▶ Task input
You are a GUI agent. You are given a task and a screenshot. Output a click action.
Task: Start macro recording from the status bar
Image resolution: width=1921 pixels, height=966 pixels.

* * *

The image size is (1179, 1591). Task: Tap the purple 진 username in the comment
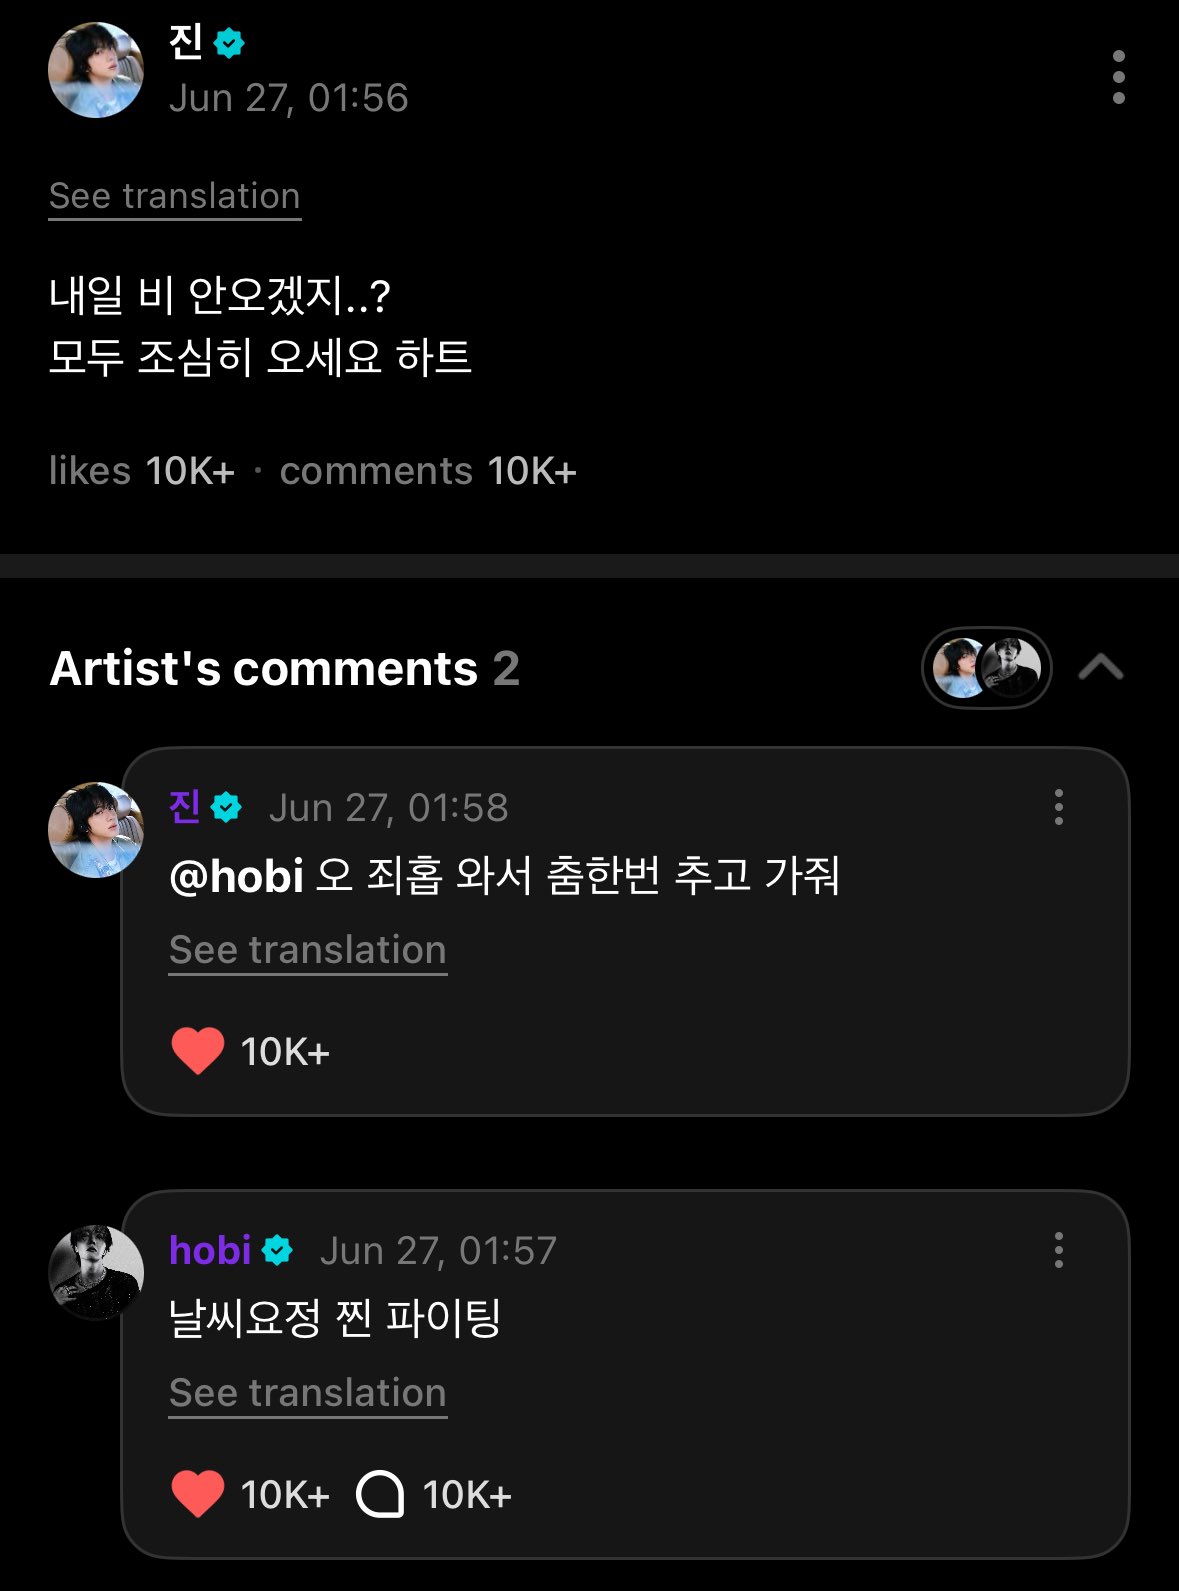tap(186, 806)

▶ Stated task
Convert the records from the line with "The image size" up to and including the line with "tap(186, 806)" into a two-column CSV with the columns instruction and output. Use one row per record, put each value in a single quoted field with line breaks replaced by spaces, and leave out the pictures.

▶ Correct answer
instruction,output
"The image size is (1179, 1591). Task: Tap the purple 진 username in the comment","tap(186, 806)"